Weighing Up The Best Kind Of Dick! (Not what you might think!)

I work on the 40th floor in my new job and I don’t take the lift. True!

Well, some would say it’s the second floor, but technically, between the big floors there are all those miniature floors. Some would call them stairs. I call them what they actually are. Mini floors!

It was after lunch and my colleague and I were walking from the staff canteen, ascending these mini floors up to our floor. I saw my new boss sitting on the next set of miniature floors. She was on the phone. I am still in training but it is her team that I shall be working on and we have only chatted briefly before.

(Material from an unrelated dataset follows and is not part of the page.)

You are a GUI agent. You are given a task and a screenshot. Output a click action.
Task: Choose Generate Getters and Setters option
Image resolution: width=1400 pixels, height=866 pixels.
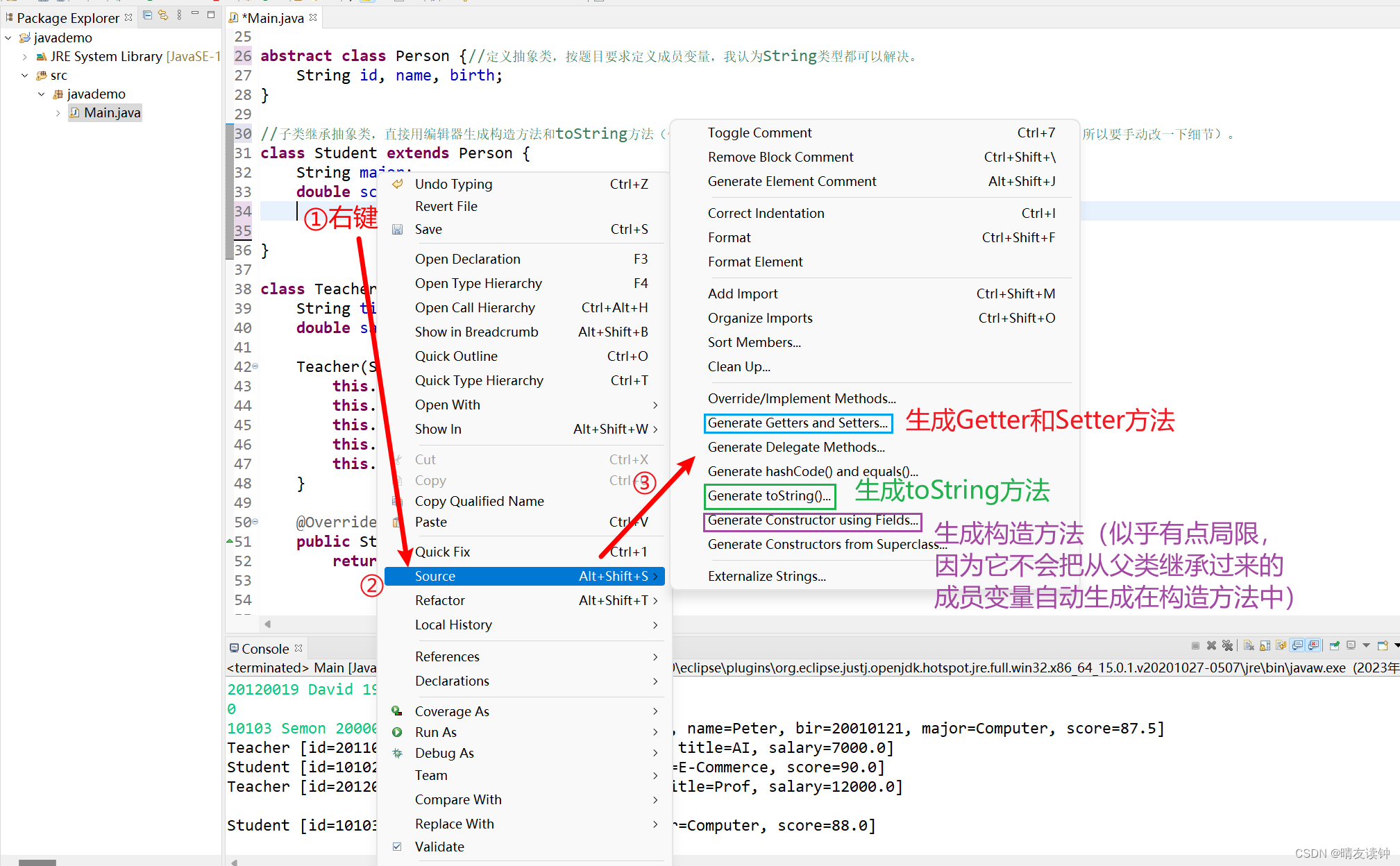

As I looked down at my feet to concentrate on the arduous climbing task I hear her say, “Hi, how are you?”

I look up and note that she is kind of looking in my direction but also looking down at some paper in her lap.

In that split second my internal dialogue, combining my logic, reasoning and perception consisted of the following.

‘Was that to me?’

‘I don’t know.’

‘She’s not looking at me. Surely she’s on the phone?’

‘But it sounded like it was aimed at me and now she’s suddenly looking down at her pad.’

‘Perhaps she said hello to me and then the automatic answering service of the call centre she may be calling answered and she now has to listen to the options to dial to get through to the correct department.’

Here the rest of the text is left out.